The Johnsgate native was the last male to receive the death penalty in Ireland, after his convicted of raping and murdering of Barrington’s Hospital nurse, Sister Katie (Catherine) Cooper, a native of Killimer, West Clare, on November 19, 1953.

Ms Cooper (64) was walking towards Limerick City from Castletroy around 9.30pm on the night when she was set upon by Manning.

The nurse’s body was discovered in a quarry on the Dublin Road.

Sign up for the weekly Limerick Post newsletter

Manning, who worked at Limerick Docks, had stuffed tufts of grass into her mouth to prevent her screaming for help.

Ms Cooper also sustained crushed ribs, cuts, and bruises to her head and face and lost five teeth in the violent struggle.

Manning said he had been drinking heavily on the day and was making his way home to his pregnant wife when he set eye on Ms Cooper.

Sister Cooper with her nursing team at Kidderminster Hospital in London.

After his arrest he told Gardaí: “I suddenly lost my head and jumped on the woman and remember no more until the lights of a car shone on me.”

He fled the scene but was arrested a few hours later.

Gardaí tracked him after he left a distinctive cowboy hat he was well known for wearing at the scene.

Rather unusually, Ms Cooper’s family supported an impassioned plea by Manning for clemency and not to be executed in a letter he wrote to then Minister for Justice Gerald Boland.

English hangman Albert Pierrepoint, who passed away aged 87 in 1992, and who executed an estimated 600 people in a 25-year career, executed Manning.

On Sunday, April 18, 1954, two days before his execution, Manning reportedly went to Mass, received holy communion, and played a game of handball with friends who visited him from Limerick.

His body was buried in an unmarked grave in a yard in Mountjoy Prison.

Incidentally, the last woman hanged in Ireland was a County Limerick native, 31-year-old Annie Walshe who was tried for the murder of her husband, Edward “Ned” Walshe. Ned’s nephew, Michael Talbot, was also hanged for his alleged part in the killing.

Walshe and Talbot were both found guilty and hanged in Mountjoy Prison on August 5, 1925.

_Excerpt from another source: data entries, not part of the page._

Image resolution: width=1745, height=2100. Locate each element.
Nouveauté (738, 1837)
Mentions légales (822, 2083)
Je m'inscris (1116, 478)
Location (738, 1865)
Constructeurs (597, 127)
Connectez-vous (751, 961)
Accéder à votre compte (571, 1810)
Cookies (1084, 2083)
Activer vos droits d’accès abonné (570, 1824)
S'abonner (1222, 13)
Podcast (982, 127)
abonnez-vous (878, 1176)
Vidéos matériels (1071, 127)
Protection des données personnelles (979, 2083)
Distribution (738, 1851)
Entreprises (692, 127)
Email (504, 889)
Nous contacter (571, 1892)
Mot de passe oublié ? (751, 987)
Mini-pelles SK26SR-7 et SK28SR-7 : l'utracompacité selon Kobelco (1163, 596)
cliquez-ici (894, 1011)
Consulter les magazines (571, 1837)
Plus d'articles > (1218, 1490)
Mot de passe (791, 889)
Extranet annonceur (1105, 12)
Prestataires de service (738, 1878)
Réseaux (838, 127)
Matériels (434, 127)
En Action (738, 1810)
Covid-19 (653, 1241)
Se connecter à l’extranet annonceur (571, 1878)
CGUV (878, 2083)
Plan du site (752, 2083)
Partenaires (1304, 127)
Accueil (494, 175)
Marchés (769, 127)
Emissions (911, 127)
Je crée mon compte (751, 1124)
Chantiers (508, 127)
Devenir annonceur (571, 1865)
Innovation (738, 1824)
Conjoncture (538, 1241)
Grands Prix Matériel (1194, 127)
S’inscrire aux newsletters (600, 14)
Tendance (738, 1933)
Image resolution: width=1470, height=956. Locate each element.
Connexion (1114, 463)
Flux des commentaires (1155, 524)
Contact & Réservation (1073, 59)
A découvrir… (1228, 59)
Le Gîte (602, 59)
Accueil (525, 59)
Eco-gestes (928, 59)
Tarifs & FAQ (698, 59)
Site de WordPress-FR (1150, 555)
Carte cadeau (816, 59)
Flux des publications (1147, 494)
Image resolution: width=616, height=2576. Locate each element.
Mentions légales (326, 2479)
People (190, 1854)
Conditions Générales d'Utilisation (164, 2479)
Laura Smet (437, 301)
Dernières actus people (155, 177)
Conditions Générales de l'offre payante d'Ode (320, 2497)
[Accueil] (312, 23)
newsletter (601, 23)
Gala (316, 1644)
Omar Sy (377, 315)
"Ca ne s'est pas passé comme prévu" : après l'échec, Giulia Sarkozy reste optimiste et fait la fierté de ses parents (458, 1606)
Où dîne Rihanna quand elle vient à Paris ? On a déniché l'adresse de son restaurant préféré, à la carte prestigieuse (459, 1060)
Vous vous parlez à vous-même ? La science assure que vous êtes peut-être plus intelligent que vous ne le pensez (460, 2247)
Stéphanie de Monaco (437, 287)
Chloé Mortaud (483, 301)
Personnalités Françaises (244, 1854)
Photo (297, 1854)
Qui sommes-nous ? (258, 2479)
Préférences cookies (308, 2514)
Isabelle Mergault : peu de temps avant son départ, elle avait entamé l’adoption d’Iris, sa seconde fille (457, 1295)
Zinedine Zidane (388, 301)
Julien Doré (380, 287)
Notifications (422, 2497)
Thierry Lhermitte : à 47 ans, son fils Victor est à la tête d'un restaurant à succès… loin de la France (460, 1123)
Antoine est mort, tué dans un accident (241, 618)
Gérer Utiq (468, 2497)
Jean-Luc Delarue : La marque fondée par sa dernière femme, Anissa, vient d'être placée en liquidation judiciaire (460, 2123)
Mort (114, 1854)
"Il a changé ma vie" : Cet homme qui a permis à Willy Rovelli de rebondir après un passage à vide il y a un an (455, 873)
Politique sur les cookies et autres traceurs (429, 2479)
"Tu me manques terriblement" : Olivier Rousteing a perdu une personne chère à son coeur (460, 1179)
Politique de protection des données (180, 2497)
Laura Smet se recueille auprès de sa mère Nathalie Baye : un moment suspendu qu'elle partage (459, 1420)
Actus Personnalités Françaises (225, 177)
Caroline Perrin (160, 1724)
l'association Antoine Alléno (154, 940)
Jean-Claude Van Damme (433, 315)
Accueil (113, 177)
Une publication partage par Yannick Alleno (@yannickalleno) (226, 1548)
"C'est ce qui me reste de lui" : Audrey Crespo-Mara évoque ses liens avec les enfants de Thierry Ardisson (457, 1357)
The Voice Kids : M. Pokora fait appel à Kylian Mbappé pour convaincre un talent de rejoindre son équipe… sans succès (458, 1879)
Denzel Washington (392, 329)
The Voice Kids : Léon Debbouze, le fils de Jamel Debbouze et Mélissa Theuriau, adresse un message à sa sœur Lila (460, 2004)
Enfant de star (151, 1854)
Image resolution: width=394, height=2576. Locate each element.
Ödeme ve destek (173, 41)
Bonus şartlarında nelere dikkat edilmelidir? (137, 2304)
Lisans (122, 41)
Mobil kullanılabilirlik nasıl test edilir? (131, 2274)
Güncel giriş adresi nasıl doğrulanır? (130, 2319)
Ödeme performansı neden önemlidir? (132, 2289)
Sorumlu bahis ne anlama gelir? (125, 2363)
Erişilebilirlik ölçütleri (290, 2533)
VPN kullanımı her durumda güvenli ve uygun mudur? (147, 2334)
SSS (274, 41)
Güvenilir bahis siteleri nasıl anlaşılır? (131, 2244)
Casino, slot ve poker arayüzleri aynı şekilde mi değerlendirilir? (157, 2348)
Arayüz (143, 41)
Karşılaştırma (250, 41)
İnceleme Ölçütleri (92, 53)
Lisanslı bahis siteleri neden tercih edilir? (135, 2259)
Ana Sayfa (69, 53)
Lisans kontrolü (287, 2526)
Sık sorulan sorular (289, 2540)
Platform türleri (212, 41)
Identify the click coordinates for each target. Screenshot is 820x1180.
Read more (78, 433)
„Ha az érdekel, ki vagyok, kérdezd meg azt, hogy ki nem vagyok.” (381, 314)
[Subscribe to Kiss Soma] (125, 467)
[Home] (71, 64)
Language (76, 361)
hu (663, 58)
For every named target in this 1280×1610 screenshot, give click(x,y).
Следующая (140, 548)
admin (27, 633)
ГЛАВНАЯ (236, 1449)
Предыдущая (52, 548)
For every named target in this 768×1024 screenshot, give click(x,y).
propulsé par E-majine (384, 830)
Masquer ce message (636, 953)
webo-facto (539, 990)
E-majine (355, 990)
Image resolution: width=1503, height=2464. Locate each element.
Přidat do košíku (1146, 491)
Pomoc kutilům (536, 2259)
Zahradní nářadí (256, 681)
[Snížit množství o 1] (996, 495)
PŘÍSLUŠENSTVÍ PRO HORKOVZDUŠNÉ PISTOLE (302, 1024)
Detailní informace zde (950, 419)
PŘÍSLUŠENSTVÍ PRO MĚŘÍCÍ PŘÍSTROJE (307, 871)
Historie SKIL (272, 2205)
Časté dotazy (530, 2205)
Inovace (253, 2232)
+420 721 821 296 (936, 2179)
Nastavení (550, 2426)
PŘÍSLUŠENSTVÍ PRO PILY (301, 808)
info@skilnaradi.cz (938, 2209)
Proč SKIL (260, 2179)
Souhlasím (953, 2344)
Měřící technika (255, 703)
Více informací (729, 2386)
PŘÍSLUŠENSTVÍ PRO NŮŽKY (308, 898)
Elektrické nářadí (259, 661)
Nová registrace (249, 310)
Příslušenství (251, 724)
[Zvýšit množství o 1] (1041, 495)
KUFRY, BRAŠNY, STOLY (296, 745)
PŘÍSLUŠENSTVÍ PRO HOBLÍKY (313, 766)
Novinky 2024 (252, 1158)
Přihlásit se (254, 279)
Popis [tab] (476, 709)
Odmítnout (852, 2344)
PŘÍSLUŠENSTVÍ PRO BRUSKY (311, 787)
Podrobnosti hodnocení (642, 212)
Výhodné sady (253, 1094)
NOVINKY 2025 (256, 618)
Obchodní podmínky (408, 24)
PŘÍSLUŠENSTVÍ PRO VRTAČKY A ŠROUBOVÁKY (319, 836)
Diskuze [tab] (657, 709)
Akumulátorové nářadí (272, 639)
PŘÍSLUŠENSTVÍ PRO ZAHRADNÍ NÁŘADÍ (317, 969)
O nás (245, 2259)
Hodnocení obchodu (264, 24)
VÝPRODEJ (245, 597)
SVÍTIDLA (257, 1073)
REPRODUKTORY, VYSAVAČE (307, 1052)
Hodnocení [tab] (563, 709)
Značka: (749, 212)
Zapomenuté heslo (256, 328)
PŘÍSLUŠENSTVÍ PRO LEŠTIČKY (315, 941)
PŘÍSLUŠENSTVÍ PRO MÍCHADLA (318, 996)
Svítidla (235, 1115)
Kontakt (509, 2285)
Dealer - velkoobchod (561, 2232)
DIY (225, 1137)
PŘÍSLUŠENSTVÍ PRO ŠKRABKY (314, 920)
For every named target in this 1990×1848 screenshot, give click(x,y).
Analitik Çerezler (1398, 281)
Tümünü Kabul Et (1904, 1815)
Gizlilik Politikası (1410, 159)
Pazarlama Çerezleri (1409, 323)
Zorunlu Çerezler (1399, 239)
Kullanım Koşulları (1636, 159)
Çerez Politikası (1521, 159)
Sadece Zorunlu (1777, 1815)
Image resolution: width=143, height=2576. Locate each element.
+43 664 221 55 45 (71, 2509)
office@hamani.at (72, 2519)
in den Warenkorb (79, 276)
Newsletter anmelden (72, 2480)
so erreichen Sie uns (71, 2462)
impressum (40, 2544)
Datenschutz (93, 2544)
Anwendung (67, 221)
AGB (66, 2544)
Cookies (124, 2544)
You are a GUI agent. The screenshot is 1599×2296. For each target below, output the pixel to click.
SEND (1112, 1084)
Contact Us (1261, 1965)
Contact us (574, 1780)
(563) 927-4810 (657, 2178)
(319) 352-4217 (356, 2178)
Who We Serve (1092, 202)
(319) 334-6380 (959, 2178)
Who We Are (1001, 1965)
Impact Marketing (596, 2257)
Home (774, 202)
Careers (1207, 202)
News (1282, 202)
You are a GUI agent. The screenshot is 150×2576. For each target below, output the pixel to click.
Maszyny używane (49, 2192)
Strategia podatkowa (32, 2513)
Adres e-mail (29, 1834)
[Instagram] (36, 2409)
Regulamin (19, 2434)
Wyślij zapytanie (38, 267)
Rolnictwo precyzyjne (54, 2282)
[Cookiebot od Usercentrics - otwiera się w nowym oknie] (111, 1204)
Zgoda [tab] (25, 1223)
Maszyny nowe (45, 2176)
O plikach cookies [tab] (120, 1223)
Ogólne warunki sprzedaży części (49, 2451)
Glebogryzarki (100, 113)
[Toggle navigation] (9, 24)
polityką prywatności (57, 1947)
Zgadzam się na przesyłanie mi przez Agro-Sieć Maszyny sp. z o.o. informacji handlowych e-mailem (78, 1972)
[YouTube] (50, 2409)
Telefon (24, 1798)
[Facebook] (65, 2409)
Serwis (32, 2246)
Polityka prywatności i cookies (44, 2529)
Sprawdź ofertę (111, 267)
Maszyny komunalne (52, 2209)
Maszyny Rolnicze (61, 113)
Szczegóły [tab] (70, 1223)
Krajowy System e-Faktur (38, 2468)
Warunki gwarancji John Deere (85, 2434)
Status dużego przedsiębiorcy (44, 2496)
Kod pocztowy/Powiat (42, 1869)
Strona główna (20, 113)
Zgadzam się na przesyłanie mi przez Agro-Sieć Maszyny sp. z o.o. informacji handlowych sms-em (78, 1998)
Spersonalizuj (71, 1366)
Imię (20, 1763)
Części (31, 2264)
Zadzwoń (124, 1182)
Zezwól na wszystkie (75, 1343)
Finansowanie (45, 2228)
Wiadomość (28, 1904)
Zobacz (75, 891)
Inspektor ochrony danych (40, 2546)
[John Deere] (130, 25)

Talbot went to the gallows first, followed by Walshe 45 minutes later.

The death penalty was abolished in 1964 except for anyone convicted of the murder of Gardaí, diplomats, and prison officers. The tariff was later abolished altogether in 1990 and expunged from the Constitution by a referendum in 2001.

Catherine Cooper’s rape and murder and Michael Manning’s conviction and execution are reconstructed in the book ‘Beneath Cannock’s Clock’ which was penned by the late Limerick author and journalist Dermot Walsh and published by Mercier Press.